=== Given request ===
Can you copy out every line of the records below, leaving each one unchanged?

(Data taken from a collection)
══════

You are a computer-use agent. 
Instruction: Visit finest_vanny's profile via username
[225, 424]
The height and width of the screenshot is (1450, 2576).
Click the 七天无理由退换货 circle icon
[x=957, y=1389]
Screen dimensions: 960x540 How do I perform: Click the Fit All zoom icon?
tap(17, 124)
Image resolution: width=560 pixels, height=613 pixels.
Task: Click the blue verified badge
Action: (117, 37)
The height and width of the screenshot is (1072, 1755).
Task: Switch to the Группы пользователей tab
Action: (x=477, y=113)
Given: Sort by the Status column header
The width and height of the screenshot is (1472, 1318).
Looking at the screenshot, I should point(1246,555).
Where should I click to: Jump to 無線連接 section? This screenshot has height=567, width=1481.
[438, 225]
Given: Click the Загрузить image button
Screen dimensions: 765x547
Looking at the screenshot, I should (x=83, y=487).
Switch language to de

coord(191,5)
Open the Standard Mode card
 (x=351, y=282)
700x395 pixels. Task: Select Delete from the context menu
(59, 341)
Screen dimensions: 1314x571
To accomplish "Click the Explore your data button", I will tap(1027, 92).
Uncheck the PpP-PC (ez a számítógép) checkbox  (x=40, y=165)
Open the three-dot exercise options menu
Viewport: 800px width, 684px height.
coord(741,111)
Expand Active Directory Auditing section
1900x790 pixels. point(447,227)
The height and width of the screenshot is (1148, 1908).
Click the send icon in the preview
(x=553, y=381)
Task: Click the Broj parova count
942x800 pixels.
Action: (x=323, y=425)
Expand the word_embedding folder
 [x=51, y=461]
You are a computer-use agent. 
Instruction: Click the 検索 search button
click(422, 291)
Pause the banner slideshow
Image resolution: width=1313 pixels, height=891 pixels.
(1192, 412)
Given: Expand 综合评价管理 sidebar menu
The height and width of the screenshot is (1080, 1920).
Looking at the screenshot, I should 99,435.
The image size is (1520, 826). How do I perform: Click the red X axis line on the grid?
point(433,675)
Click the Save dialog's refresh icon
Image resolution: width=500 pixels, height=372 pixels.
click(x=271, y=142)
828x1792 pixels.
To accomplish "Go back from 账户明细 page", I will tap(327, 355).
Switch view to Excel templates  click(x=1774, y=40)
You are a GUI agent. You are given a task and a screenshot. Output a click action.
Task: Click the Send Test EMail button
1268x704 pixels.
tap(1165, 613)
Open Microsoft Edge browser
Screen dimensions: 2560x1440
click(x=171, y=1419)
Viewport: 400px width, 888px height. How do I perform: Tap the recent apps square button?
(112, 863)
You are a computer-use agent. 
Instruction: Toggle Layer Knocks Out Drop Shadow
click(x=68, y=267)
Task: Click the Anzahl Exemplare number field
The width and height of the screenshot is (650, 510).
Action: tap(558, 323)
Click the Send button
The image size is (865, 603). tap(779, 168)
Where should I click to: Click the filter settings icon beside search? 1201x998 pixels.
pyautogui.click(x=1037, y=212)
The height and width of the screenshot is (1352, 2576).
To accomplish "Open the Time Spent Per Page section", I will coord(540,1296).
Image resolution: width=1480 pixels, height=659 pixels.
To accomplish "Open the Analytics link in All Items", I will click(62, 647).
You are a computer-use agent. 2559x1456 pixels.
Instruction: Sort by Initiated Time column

══════

=== Written answer ===
You are a computer-use agent. 
Instruction: Visit finest_vanny's profile via username
[225, 424]
The height and width of the screenshot is (1450, 2576).
Click the 七天无理由退换货 circle icon
[x=957, y=1389]
Screen dimensions: 960x540 How do I perform: Click the Fit All zoom icon?
tap(17, 124)
Image resolution: width=560 pixels, height=613 pixels.
Task: Click the blue verified badge
Action: (117, 37)
The height and width of the screenshot is (1072, 1755).
Task: Switch to the Группы пользователей tab
Action: (x=477, y=113)
Given: Sort by the Status column header
The width and height of the screenshot is (1472, 1318).
Looking at the screenshot, I should point(1246,555).
Where should I click to: Jump to 無線連接 section? This screenshot has height=567, width=1481.
[438, 225]
Given: Click the Загрузить image button
Screen dimensions: 765x547
Looking at the screenshot, I should (x=83, y=487).
Switch language to de

coord(191,5)
Open the Standard Mode card
 (x=351, y=282)
700x395 pixels. Task: Select Delete from the context menu
(59, 341)
Screen dimensions: 1314x571
To accomplish "Click the Explore your data button", I will tap(1027, 92).
Uncheck the PpP-PC (ez a számítógép) checkbox  (x=40, y=165)
Open the three-dot exercise options menu
Viewport: 800px width, 684px height.
coord(741,111)
Expand Active Directory Auditing section
1900x790 pixels. point(447,227)
The height and width of the screenshot is (1148, 1908).
Click the send icon in the preview
(x=553, y=381)
Task: Click the Broj parova count
942x800 pixels.
Action: (x=323, y=425)
Expand the word_embedding folder
 [x=51, y=461]
You are a computer-use agent. 
Instruction: Click the 検索 search button
click(422, 291)
Pause the banner slideshow
Image resolution: width=1313 pixels, height=891 pixels.
(1192, 412)
Given: Expand 综合评价管理 sidebar menu
The height and width of the screenshot is (1080, 1920).
Looking at the screenshot, I should 99,435.
The image size is (1520, 826). How do I perform: Click the red X axis line on the grid?
point(433,675)
Click the Save dialog's refresh icon
Image resolution: width=500 pixels, height=372 pixels.
click(x=271, y=142)
828x1792 pixels.
To accomplish "Go back from 账户明细 page", I will tap(327, 355).
Switch view to Excel templates  click(x=1774, y=40)
You are a GUI agent. You are given a task and a screenshot. Output a click action.
Task: Click the Send Test EMail button
1268x704 pixels.
tap(1165, 613)
Open Microsoft Edge browser
Screen dimensions: 2560x1440
click(x=171, y=1419)
Viewport: 400px width, 888px height. How do I perform: Tap the recent apps square button?
(112, 863)
You are a computer-use agent. 
Instruction: Toggle Layer Knocks Out Drop Shadow
click(x=68, y=267)
Task: Click the Anzahl Exemplare number field
The width and height of the screenshot is (650, 510).
Action: tap(558, 323)
Click the Send button
The image size is (865, 603). tap(779, 168)
Where should I click to: Click the filter settings icon beside search? 1201x998 pixels.
pyautogui.click(x=1037, y=212)
The height and width of the screenshot is (1352, 2576).
To accomplish "Open the Time Spent Per Page section", I will coord(540,1296).
Image resolution: width=1480 pixels, height=659 pixels.
To accomplish "Open the Analytics link in All Items", I will click(62, 647).
You are a computer-use agent. 2559x1456 pixels.
Instruction: Sort by Initiated Time column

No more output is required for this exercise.